Wii Sharpens Surgeons’ Skills, Aids Patients June 30th, 2009
Tom Amontree

If you think Nintendo Wii is purely fun and games, think again.  According to a recent report featured in Live Science, Wii’s broadband-powered gaming system offers more than simple entertainment.  It may actually enhance surgical skills by improving medical residents’ fine motor skills and performance.  When surgical trainees played Wii for an hour prior to performing virtual laparoscopic surgery, Wii-playing residents scored 48 percent higher than those who did not warm-up with the Wii.  The games were found to actually enhance residents’ speed and accuracy – qualities that are invaluable in patient surgeries.

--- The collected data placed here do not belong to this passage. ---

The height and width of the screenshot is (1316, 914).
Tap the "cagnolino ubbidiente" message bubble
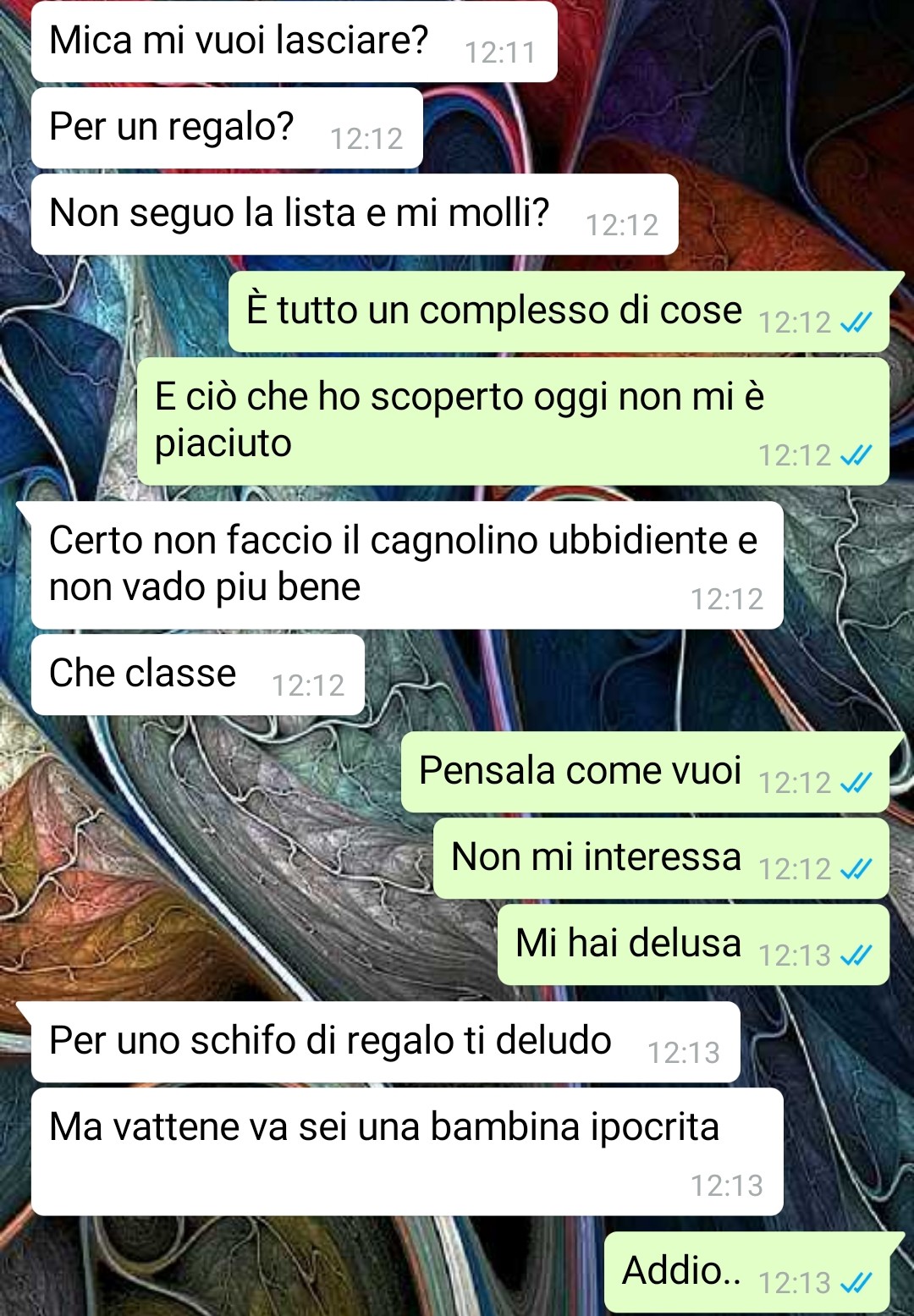point(406,565)
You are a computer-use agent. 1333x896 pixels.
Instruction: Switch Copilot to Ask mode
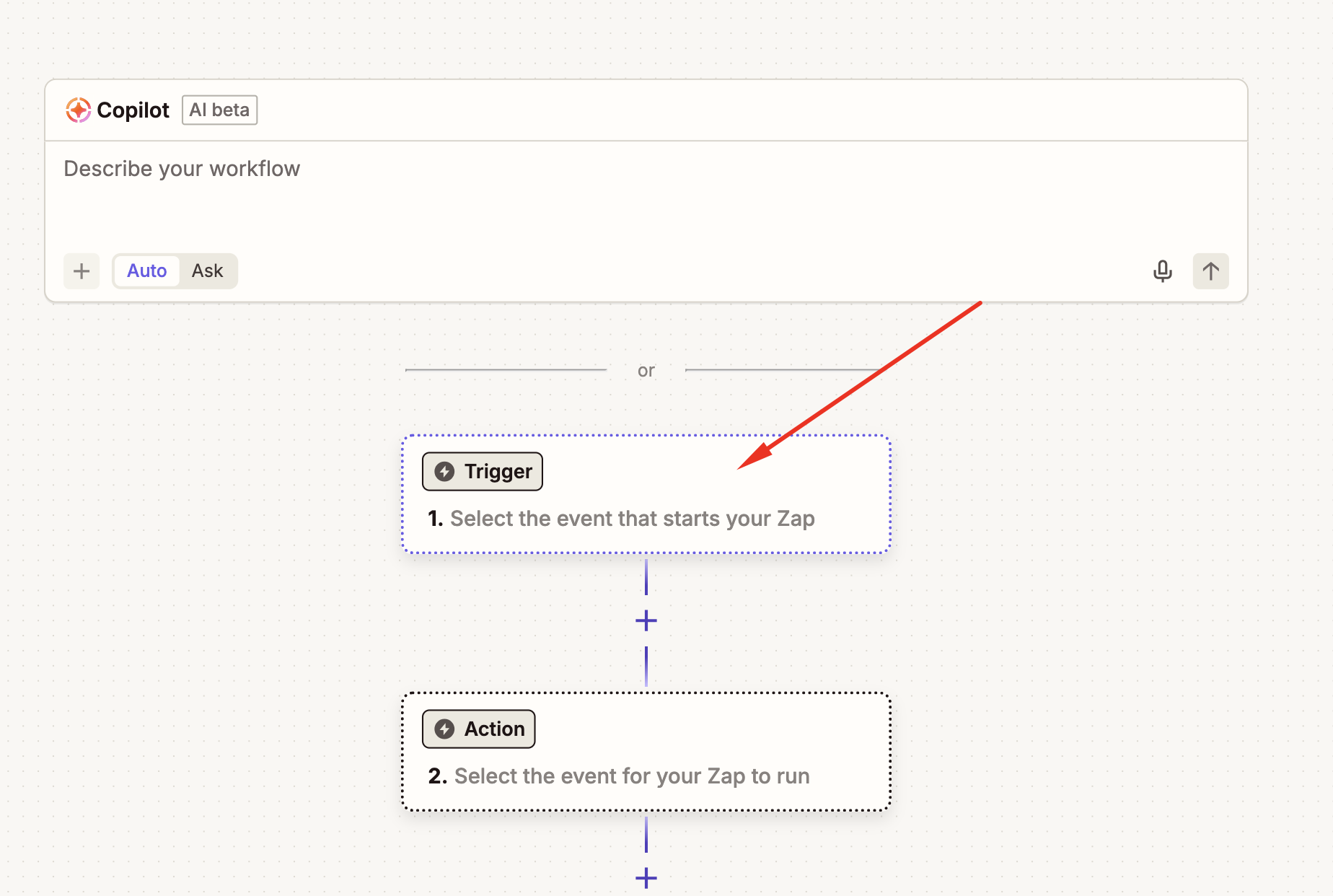[207, 271]
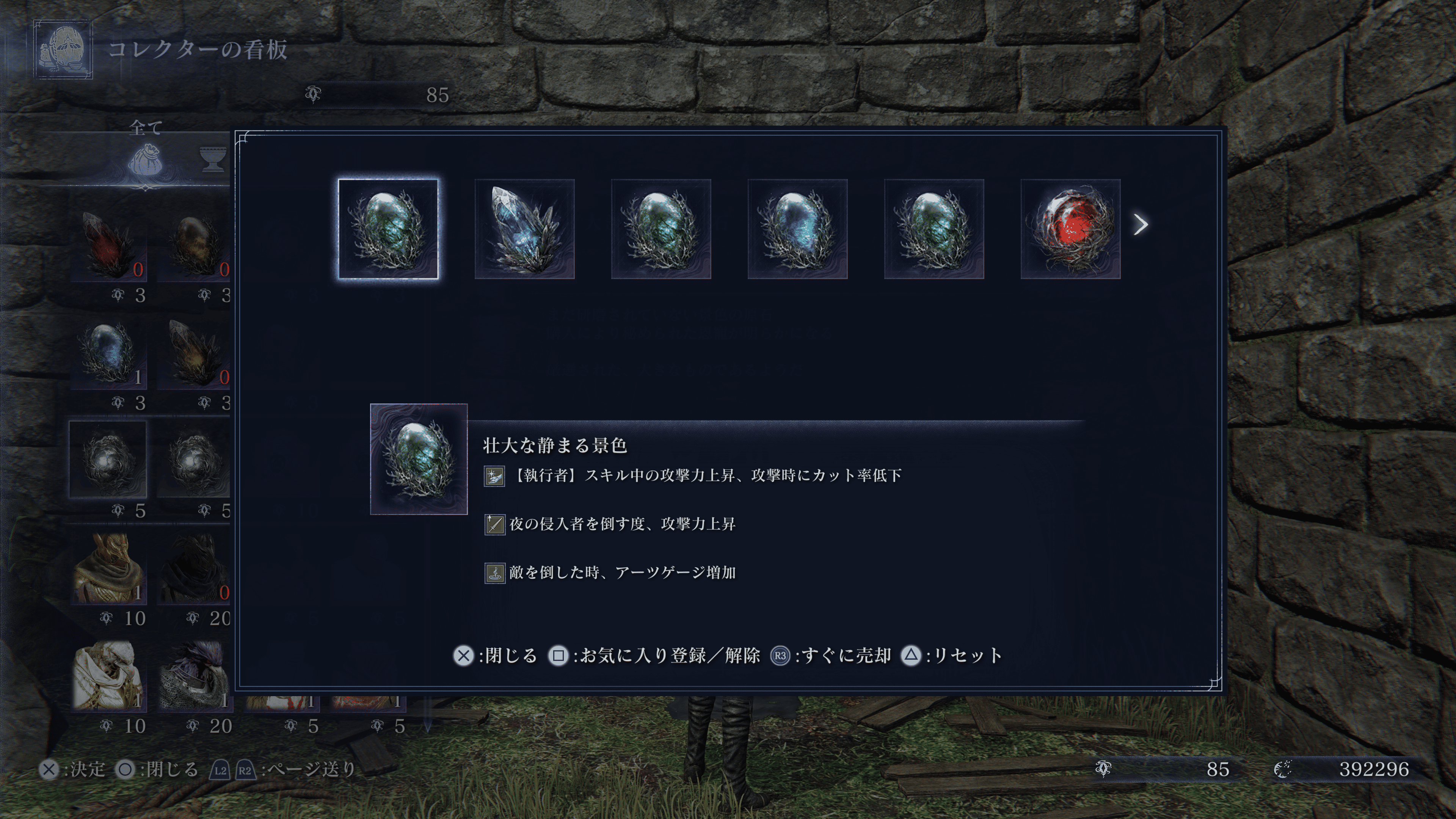Click the ページ送り page-turn prompt
Screen dimensions: 1456x819
[283, 770]
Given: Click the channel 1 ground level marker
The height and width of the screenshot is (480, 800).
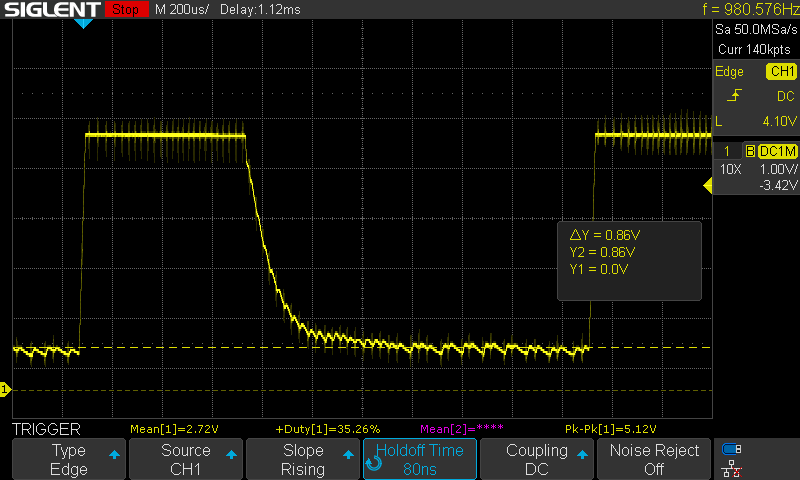Looking at the screenshot, I should [4, 388].
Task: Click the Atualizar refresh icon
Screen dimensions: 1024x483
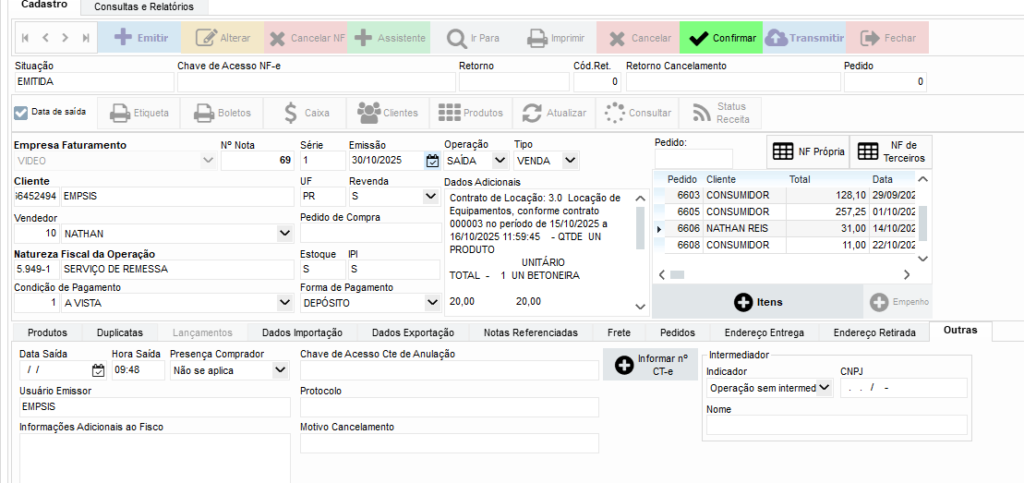Action: 532,112
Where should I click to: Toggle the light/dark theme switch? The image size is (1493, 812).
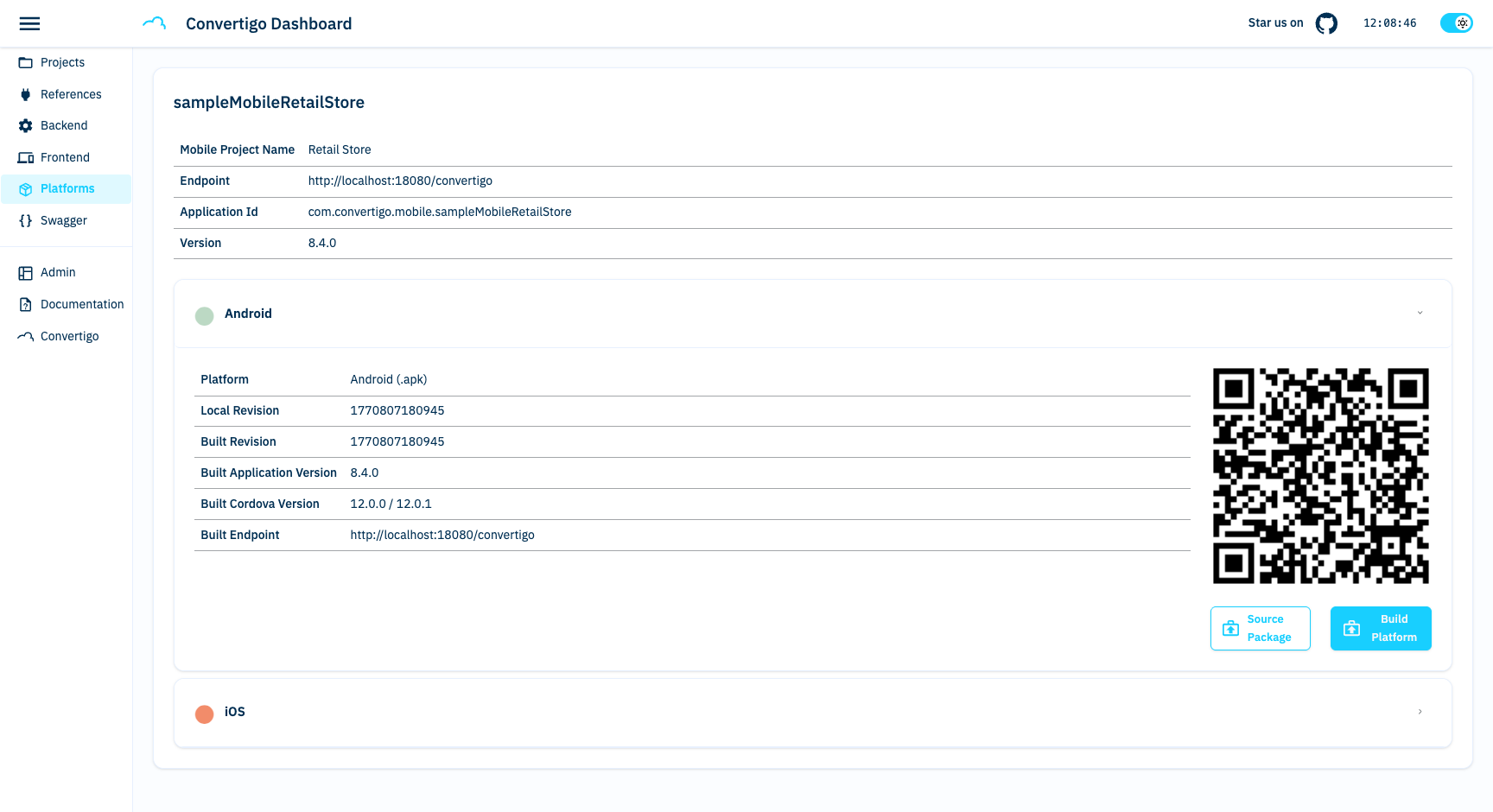(x=1456, y=23)
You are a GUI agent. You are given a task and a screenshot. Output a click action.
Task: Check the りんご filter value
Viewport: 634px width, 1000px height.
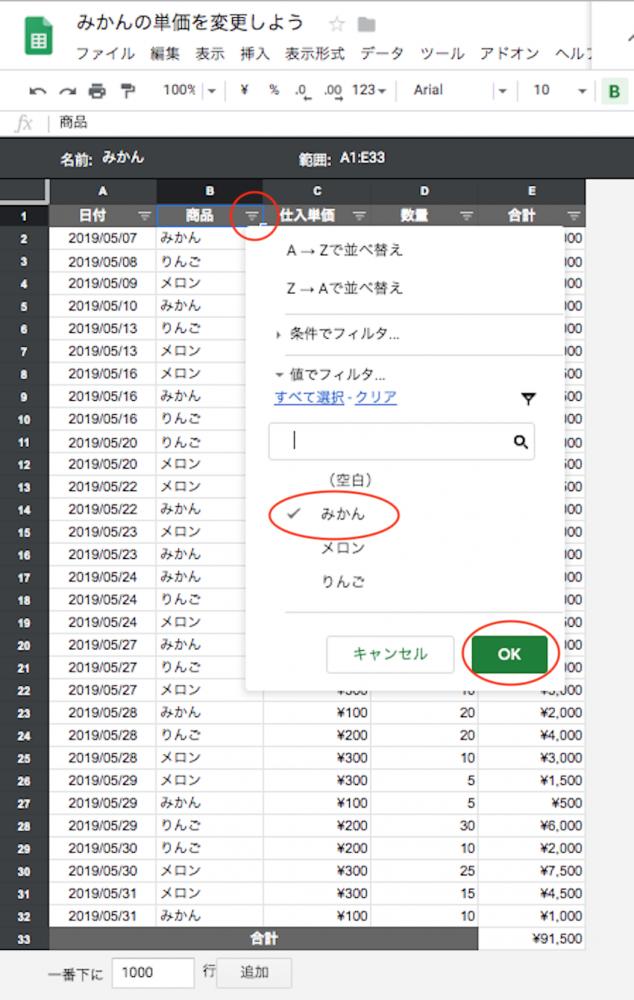click(342, 581)
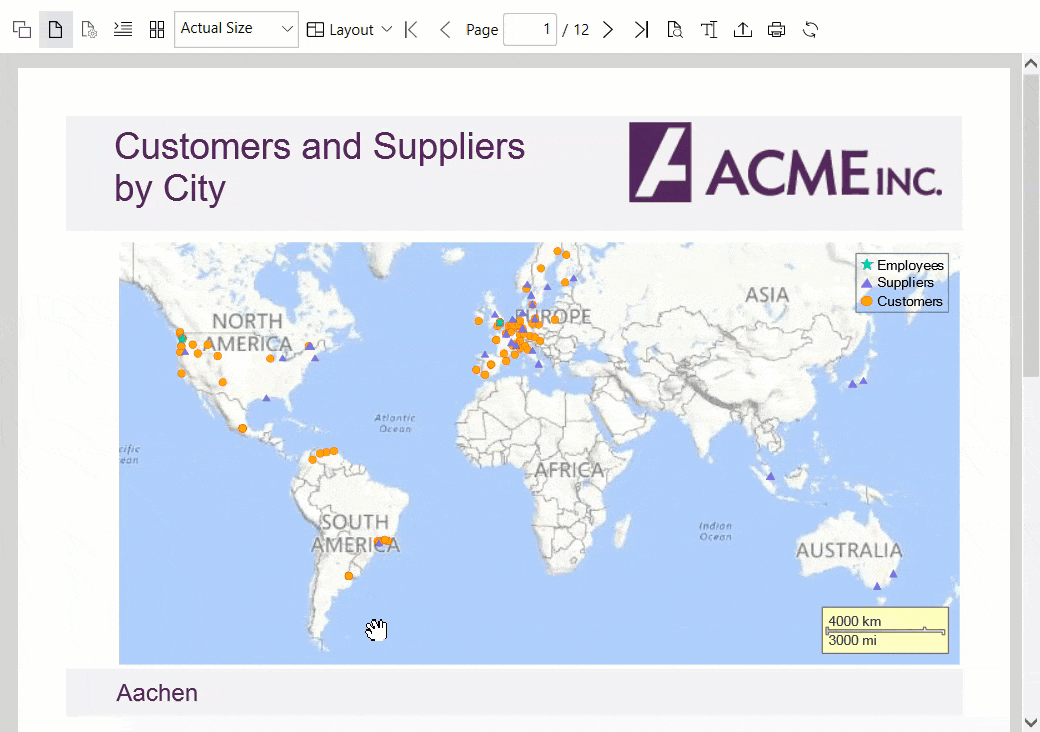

Offering an inexpensive solution to on-the-job training or costly surgical simulators, Wii games designed to enhance surgical training are a tremendous asset.  Not only will this technology allow residents to train at home, there’s also significant potential to tailor games to emerging specialties, such as robotic surgery.  It may sound like a science fiction tale, but surgeons are increasingly using robots to assist with procedures or to help patients who live in remote areas.  Wii games tailored to this evolving area of medicine can help build the knowledge and skills to implement this revolutionary technology.

Patients, too, are benefiting from Wii.  Occupational therapists are tapping into the technology to exercise patients with Parkinson’s disease, and doctors at Weill Cornell Medical Center are engaging in “Wii-habilitation” to ease the physical and mental challenges facing burn-injury patients.  Doctors at New York-Presbyterian Hospital have even found a way to use the Wii to expedite administrative tasks, such as scanning the high-volume of patient X-rays and MRI images.

Everywhere you look, broadband is speeding incredible advances across America – and the medical community is no exception.  From innovative applications of existing technologies, such as Wii, to next-generation advances, broadband has limitless potential to revolutionize medicine and patient care as we know it.